Employer tax credit for paid family and medical leave

The Consolidated Appropriations Act extends the tax credit for paid family and medical leave through 2025. The tax credit was originally enacted as part of the 2017 Tax Cuts and Jobs Act, which added Internal Revenue Code (IRC) section 45S allowing a business tax credit equal to a percentage of the wages an employer pays employees while they are on paid Family and Medical Leave Act (FMLA) leave.2 In general, to be eligible for the tax credit, an employer must allow all “qualifying” full-time employees at least two weeks of annual paid FMLA leave (and provide leave for part-time employees on a pro rata basis).3 The tax credit for the employer ranges from 12.5% to 25% of the amount that is paid during the employee’s leave, depending on the level of wage replacement provided to eligible employees.

Additional limitations apply to the tax credit amount, including that the amount of the paid FMLA leave that may be considered with respect to any employee for a taxable year may not exceed 12 weeks. Note that paid leave provided by a state or local government, or that is required to be provided by state or local law, is not considered paid FMLA leave under IRC section 45S. Further, a paid time-off program that can be used for multiple purposes, including for paid FMLA leave, will not qualify for the tax credit.

Employers may want to revisit the requirements to receive the tax credit and determine whether to implement a new paid leave program or make changes to an existing program.

Exclusion for certain employer payments of student loans

The act extends for five years, through 2025, a provision allowing employer payments of principal or interest on any qualified education loan of an employee to be excluded from the gross income of that employee. These payments can be made to the employee or to a lender. This provision, enacted by the Coronavirus Aid, Relief, and Economic Security (CARES) Act, amended IRC section 127(c), which pertains to educational assistance programs. The excluded payments are still capped at $5,250 per calendar year per employee, and all other requirements applicable to such plans are still in effect. The $5,250 cap applies to both the new student loan repayment benefit as well as other educational assistance (e.g., tuition, fees, books) provided by the employer under the tax code.
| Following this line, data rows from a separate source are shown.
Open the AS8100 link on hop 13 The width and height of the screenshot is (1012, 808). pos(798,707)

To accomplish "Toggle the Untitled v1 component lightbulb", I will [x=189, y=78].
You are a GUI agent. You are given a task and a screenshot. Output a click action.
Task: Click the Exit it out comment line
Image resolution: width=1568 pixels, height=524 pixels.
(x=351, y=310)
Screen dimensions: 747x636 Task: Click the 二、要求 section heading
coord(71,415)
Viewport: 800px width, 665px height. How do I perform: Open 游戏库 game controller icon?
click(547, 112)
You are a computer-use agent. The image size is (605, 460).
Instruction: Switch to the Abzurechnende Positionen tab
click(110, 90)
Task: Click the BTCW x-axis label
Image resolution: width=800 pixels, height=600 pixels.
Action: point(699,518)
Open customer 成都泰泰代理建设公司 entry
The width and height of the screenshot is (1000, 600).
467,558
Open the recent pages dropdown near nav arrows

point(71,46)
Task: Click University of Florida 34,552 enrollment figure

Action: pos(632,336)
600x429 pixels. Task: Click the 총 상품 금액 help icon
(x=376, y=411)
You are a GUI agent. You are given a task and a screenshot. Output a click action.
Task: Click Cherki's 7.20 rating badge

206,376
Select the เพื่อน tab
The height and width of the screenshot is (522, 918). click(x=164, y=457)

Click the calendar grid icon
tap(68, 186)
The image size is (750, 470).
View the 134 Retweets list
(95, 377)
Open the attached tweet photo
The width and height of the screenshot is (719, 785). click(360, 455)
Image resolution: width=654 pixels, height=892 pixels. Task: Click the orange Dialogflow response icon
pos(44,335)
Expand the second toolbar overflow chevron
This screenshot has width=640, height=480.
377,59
Employers may wish to revisit adopting or expanding the scope of their educational assistance programs. The CARES Act was the first law to allow an employee’s student loan to be paid by his or her employer on a tax-favored basis. Employers that want to take advantage of these provisions must have a written educational assistance program that includes student loan repayment during the period this repayment is available. Employers with an existing educational assistance program will have to amend their plan document to adopt the student loan repayment benefit. Note that all the requirements under IRC section 127 for educational assistance plans will continue to apply (e.g., plan documents and nondiscrimination testing).

Footnotes

1 See “Departments finalize transparency in health coverage rule,” Insider, November 2020.

2 See “IRS issues guidance on tax credit for paid family and medical leave,” Insider, October 2018.

3 More information on the tax credit can be found on an IRS dedicated webpage.